In this current global warming hysteria we are observing the irresponsible terrorizing of public consciousness with an alarmist story of climate apocalyptic. Psychologists have even noted the increased levels of anxiety and fear over this climate alarmism (“Anxiety brings memories of nuclear threat”, National Post, Feb.10/07).

This incredible tale of looming disaster is being promoted to hinder and halt the very economic growth that will lift people out of poverty and enable them to properly adapt to whatever climate challenges the future will bring. But scaring people has always been an effective way to manipulate and control them. Once terrorized, people are all too willing to give up their freedom to those who promise to save them from whatever has been employed to terrorize them in the first place. This is why these climate hysterians, like Al Gore, are the most dangerous people on earth.
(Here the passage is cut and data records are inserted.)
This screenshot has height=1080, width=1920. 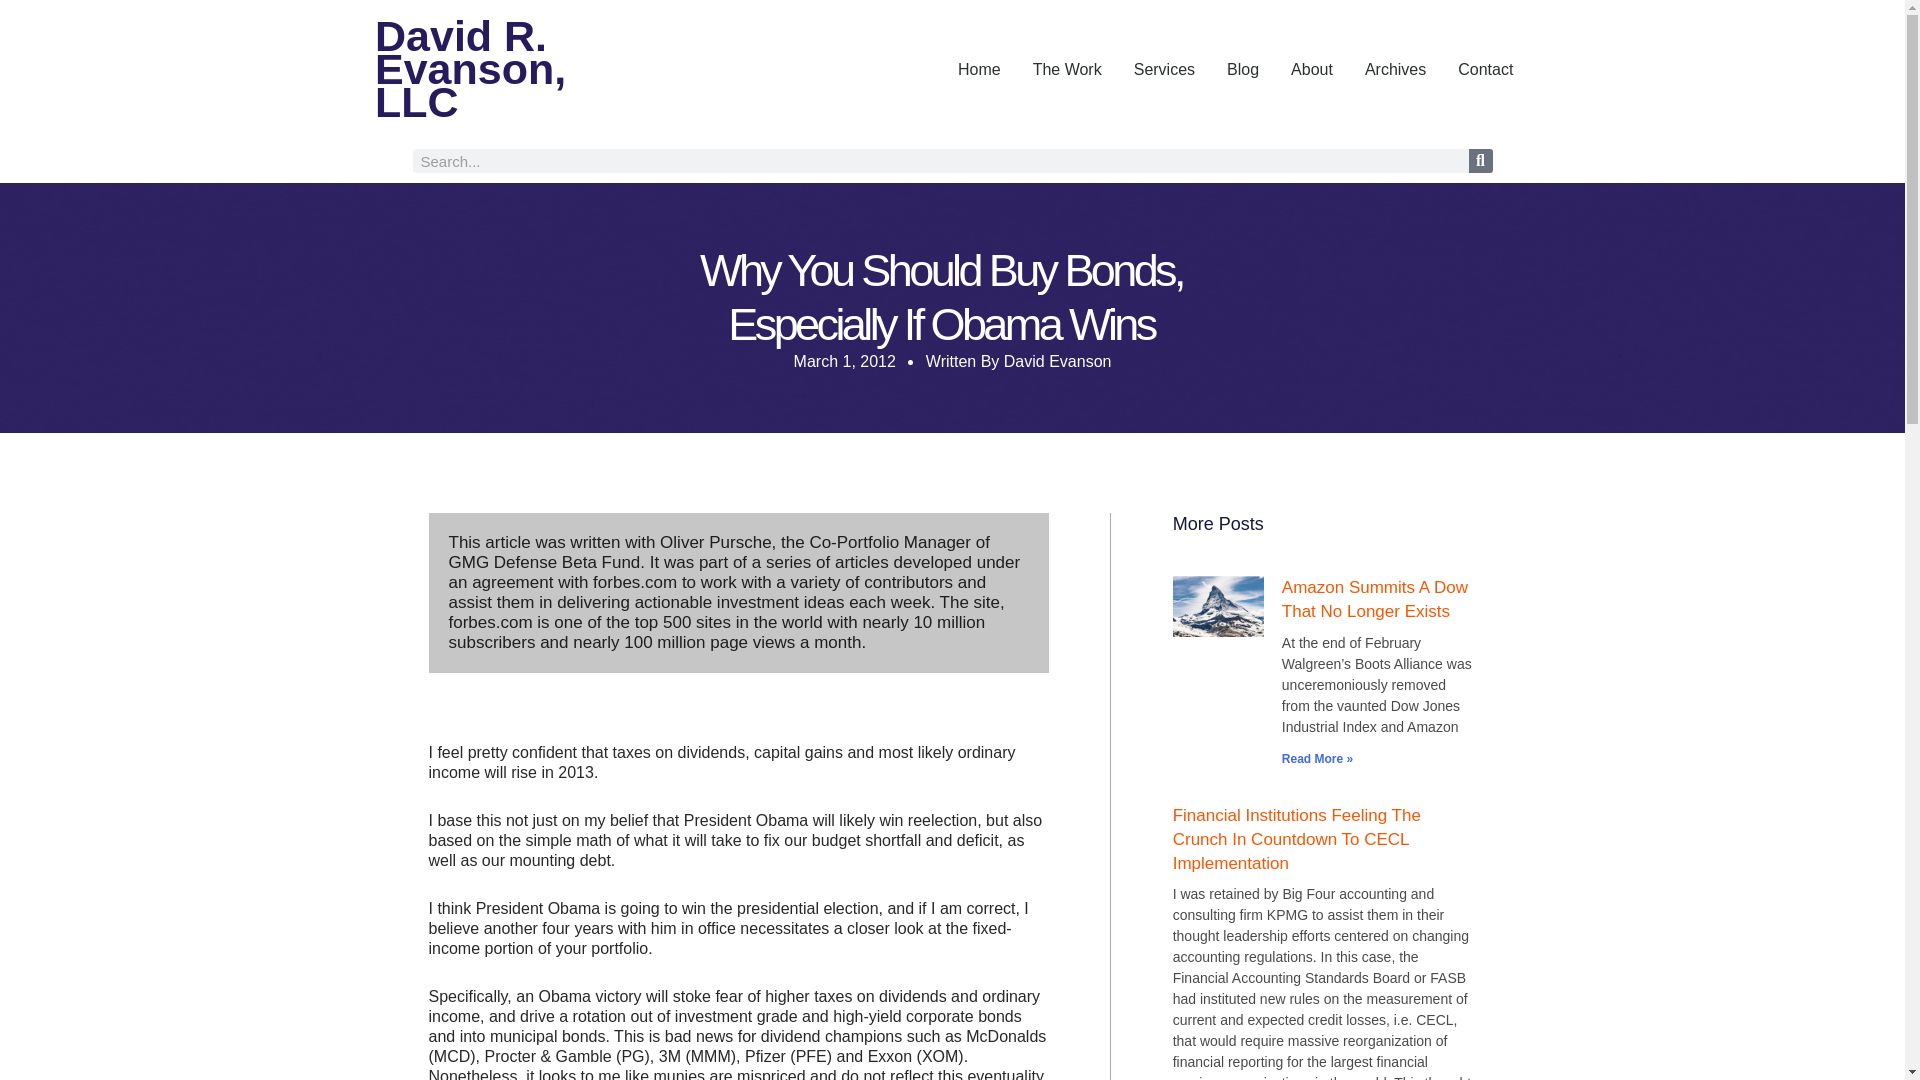 What do you see at coordinates (1395, 68) in the screenshot?
I see `Archives` at bounding box center [1395, 68].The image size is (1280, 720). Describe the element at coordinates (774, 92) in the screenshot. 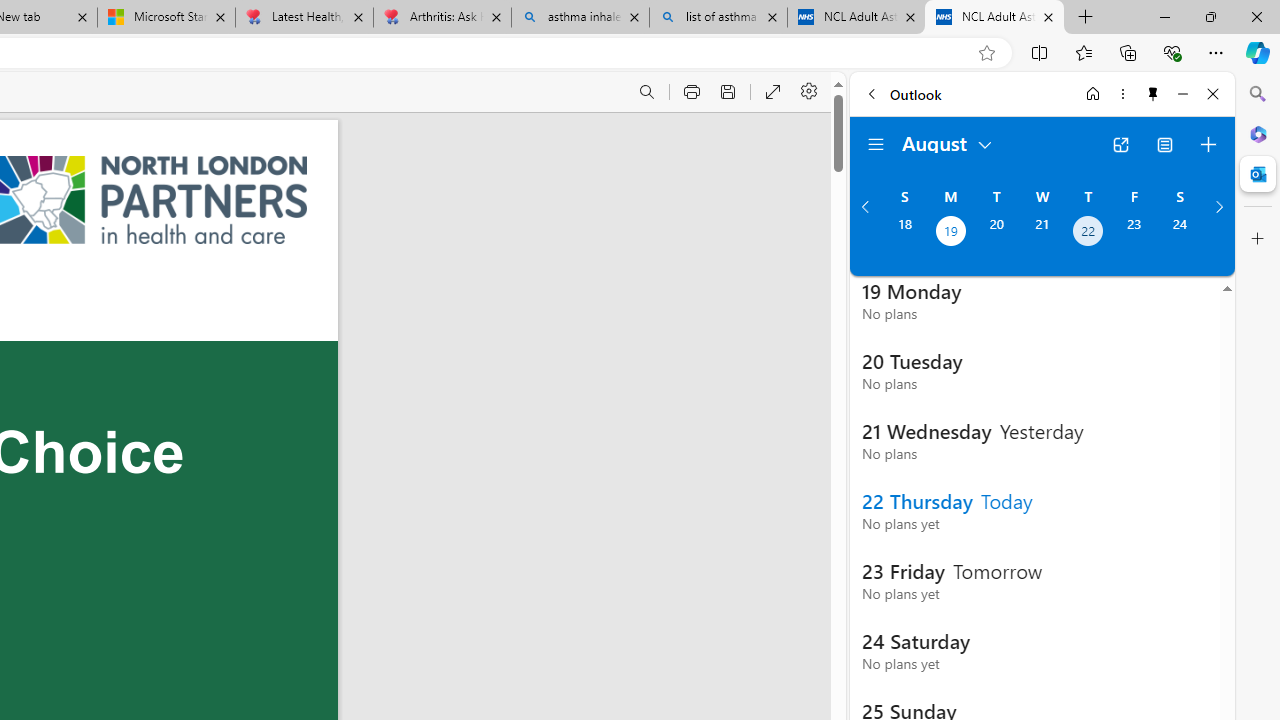

I see `Enter PDF full screen` at that location.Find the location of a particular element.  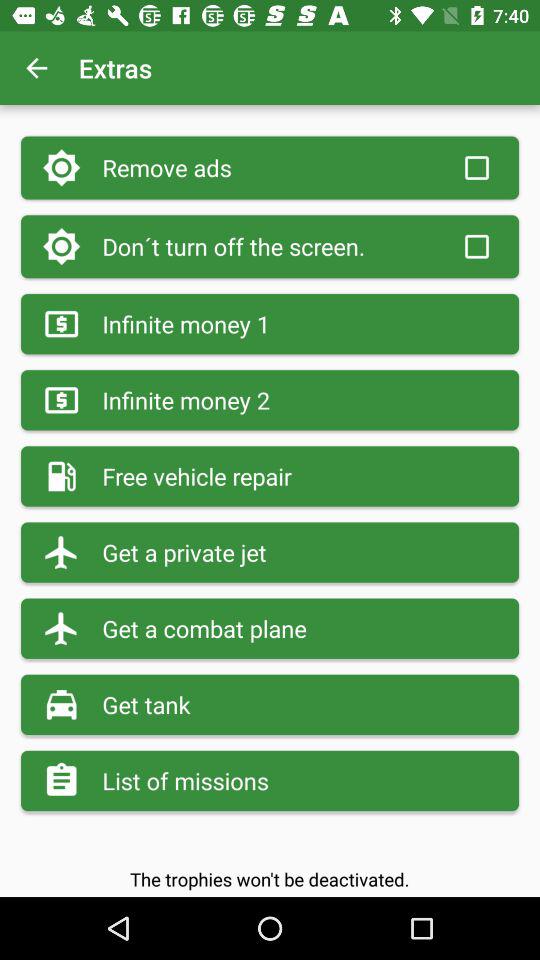

selects do n't turn off the screen option is located at coordinates (477, 246).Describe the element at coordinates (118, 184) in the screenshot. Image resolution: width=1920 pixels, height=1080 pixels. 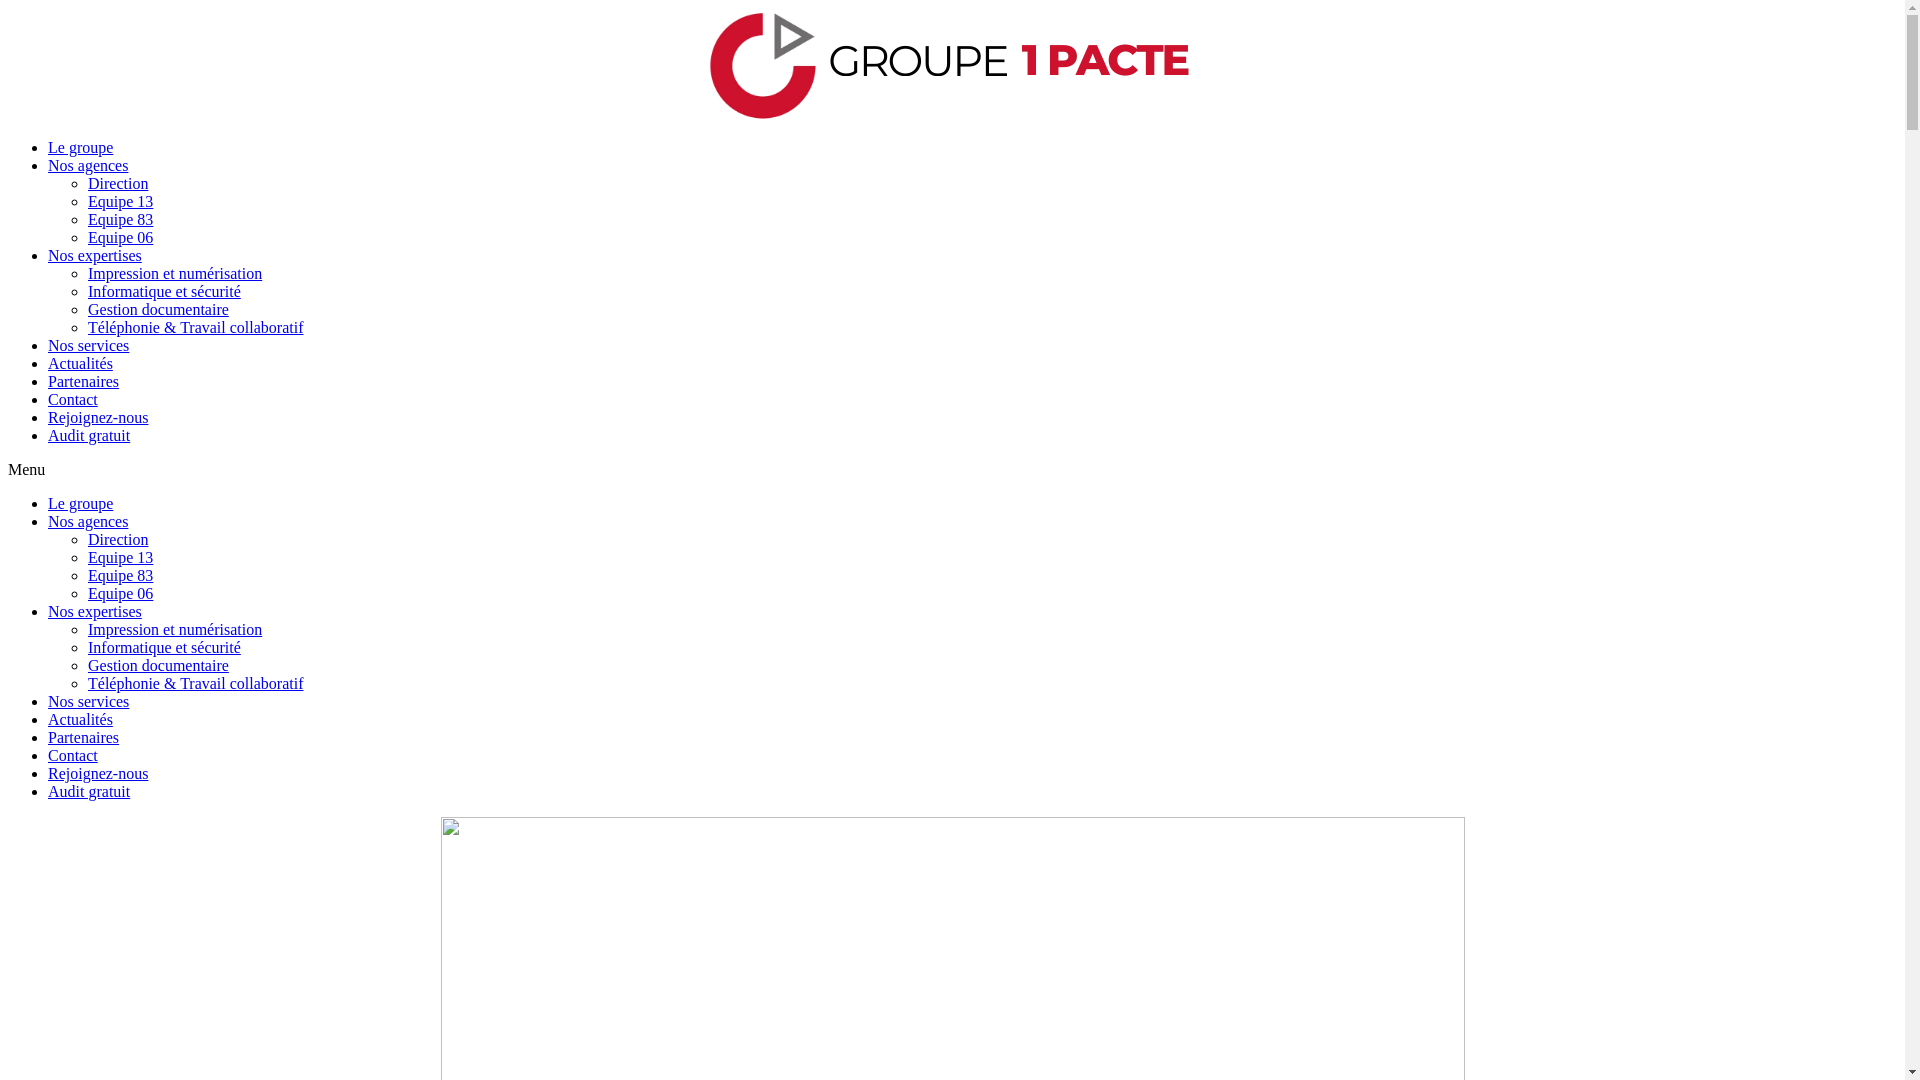
I see `Direction` at that location.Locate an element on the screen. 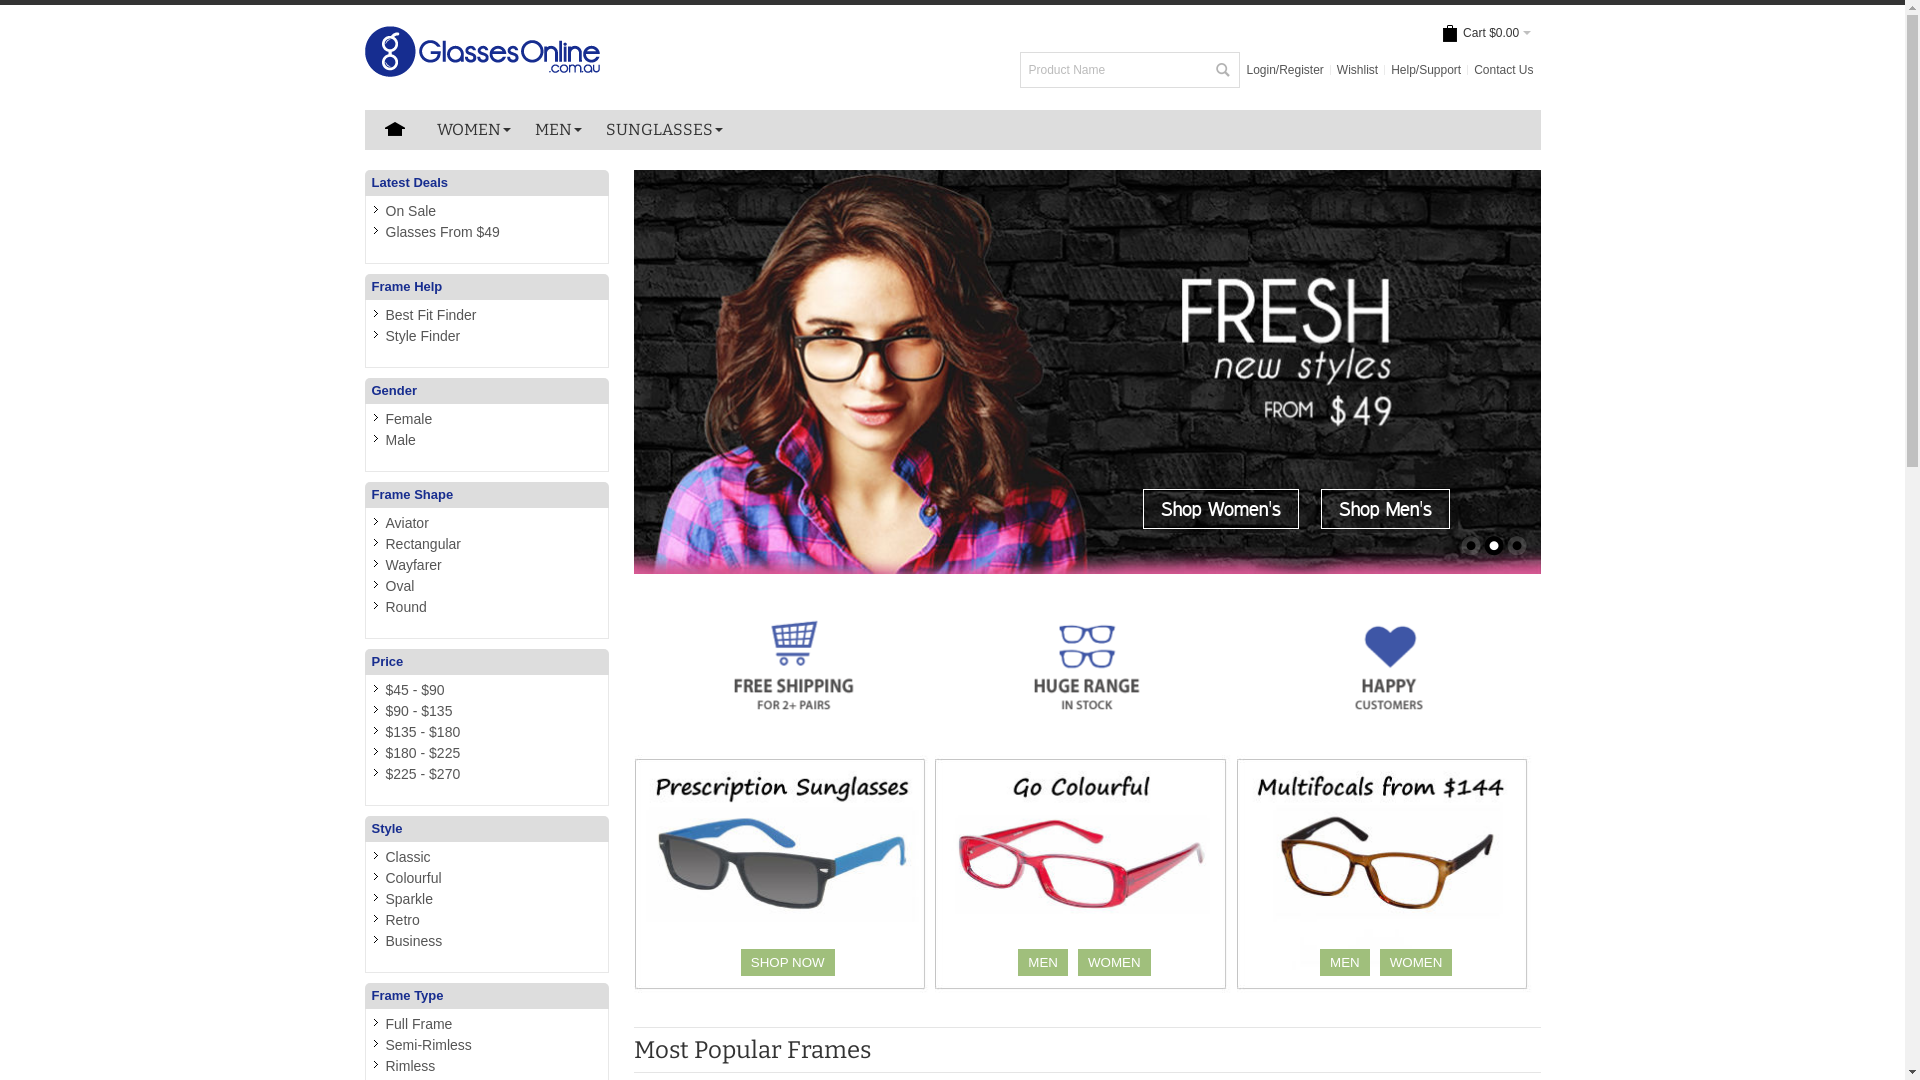 Image resolution: width=1920 pixels, height=1080 pixels. 1 is located at coordinates (1471, 546).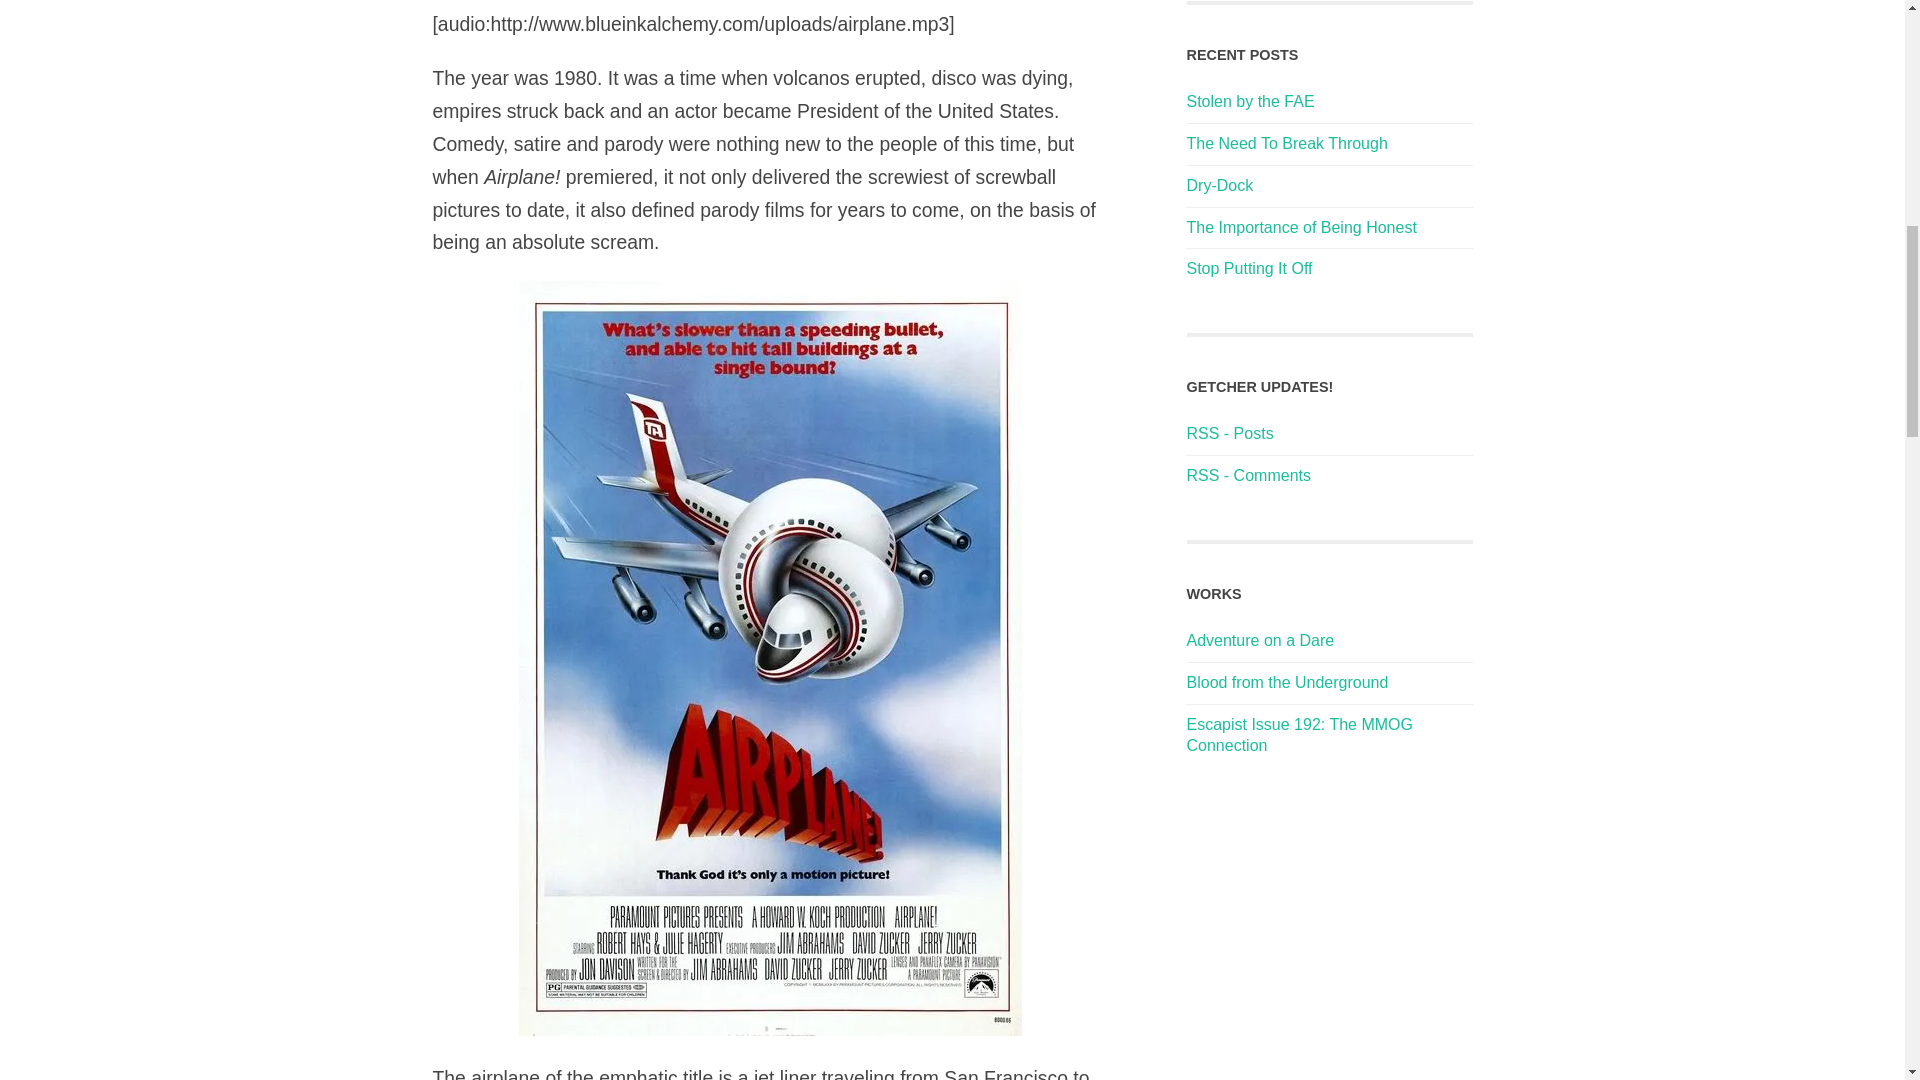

They pose a threat to freedom that has potential to cause more damage to human progress than any other form of terrorism today.

After more than two centuries of theorizing, practical experimentation, and refinement we now know that the story of human and environmental success is built on such things as freedom of commerce and trade, private property rights, limited government, privatization, protected investment markets (good contract and other law), a scientific approach to problem solving, and modern technology, among other elements.

Understand well the global warming narrative that is being beaten into the public consciousness. Note its underlying themes and check them against the real story of life and humanity and what has worked best to advance life on earth. Some excellent sources of data are listed immediately below to aid in checking the fundamental trends of life and the true nature of life. These will help in the creation of a grand new story based on life as it actually exists and functions. This factually based story of life will unleash hope, human potential, and unlimited progress in all areas. It is a life-affirming and humanity-affirming narrative.

The real story of life assures us that we need not fear life or the future. It is critically important that we structure our life and beliefs around the authentic story of life. This will enable us to avoid unnecessary guilt or despair over life and prevent us from taking the wrong actions when engaging life (e.g. the unnecessary demonization and regulation of CO2, which is not a pollutant but is a nutrient of critical importance to life and progress). Embracing the wrong story can lead to much wasted time, resources, and effort. It can severely restrain human potential and progress.

Suggested reading: Julian Simon’s Ultimate Resource, Indur Goklany’s The Improving State of the World, Bjorn Lomberg’s Skeptical Environmentalist, Greg Easterbrook’s A Moment On The Earth, James Payne’s History of Force, Stephen LeBlanc’s Constant Battles, Alston Chase’s In A Dark Wood, and the CCNet archives online.